Tuesday, January 20, 2015

Wallpapering With Words


This was my work on Friday afternoon: Taping the best of my columns to the walls of the hallway outside my upstairs office.
Three years' worth of bi-weekly columns makes for interesting wallpaper. My mother keeps wandering down, looking at a different piece of paper each time. I rush out of my office to do something and leave the pages flapping in the breeze of my haste.
This wallpapering was not the procrastination exercise it might appear to be -- although those aren't unheard of when there is an essay to be written or a chapter to be edited. This is the necessary work of figuring out what to do with this collection of columns.
I even taped up 17 of my favourite conversations, the ones that can easily be turned into an essay, because these stories mean so much to me. Capturing other people's lives and experiences in 1,000 words and a simple photo has been one of the most rewarding writing projects I've ever undertaken. Two a month for three years means I've met an awful lot of interesting people.

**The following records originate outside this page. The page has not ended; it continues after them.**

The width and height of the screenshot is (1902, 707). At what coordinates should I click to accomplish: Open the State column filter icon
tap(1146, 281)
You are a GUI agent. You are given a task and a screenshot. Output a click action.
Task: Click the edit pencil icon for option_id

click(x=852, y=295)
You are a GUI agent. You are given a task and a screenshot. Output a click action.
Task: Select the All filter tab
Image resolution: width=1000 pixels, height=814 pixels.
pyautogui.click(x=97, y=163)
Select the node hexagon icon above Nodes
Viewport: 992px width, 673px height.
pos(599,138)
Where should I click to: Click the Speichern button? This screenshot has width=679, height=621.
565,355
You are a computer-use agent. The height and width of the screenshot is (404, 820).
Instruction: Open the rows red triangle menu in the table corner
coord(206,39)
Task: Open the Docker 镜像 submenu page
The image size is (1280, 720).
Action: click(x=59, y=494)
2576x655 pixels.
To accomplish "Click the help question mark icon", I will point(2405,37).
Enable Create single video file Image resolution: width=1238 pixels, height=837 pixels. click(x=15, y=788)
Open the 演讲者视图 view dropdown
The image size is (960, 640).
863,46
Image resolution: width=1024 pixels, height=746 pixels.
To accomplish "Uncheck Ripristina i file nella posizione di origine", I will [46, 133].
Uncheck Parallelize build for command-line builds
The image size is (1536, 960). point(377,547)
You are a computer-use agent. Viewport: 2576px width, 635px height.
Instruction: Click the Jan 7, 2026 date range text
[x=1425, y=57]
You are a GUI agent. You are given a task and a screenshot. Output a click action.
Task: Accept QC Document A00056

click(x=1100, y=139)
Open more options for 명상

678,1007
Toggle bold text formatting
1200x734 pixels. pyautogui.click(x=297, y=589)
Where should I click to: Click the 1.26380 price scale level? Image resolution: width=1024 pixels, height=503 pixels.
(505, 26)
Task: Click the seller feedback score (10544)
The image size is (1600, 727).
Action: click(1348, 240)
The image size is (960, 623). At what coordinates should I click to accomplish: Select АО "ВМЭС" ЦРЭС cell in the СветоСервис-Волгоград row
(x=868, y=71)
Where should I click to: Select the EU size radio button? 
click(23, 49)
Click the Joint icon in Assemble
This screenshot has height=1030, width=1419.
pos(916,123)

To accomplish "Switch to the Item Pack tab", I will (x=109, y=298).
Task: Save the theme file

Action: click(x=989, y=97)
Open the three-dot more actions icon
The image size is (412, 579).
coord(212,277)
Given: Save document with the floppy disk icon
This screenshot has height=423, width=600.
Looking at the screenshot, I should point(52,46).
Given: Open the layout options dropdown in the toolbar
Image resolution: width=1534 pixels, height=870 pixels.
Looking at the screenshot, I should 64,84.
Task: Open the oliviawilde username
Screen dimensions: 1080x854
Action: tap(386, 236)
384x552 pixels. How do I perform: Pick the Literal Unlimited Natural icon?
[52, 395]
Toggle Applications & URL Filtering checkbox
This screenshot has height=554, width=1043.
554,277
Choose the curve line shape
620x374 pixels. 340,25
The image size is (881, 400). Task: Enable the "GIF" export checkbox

That I've been trusted by an awful lot of people to treat their personal story with care and respect.
I'm hoping a few of them can make it into the book.
Yes, this wallpaper job is the process of creating the idea for a book. When the columns were piled in a box, the idea seemed unwieldy and without an obvious start. But like any big project, such as eating an elephant, you take one bite at a time. You find the obvious starting point -- organization of materials is usually that point -- and you work forward from there. The first bite in the Field Notes book project was to cull the collection. As I culled, I taped the keepers to the wall. As I taped them, I grouped them into themes.
By the time I was done, an idea that seemed huge and overwhelming had become not merely manageable but motivational as well. Seeing the columns grouped together by themes (requiring more eye-catching titles than "Holidays", "Death" and "Animals"), I wanted to get started right away on recreating the essays.
But there is another, more demanding book project underway for the next six months, so Field Notes (which too requires a more eye-catching title) will simply hang on the wall, a passing reminder every time I enter and exit my office, fluttering notes that won't blow away in the whatever whirlwind I create.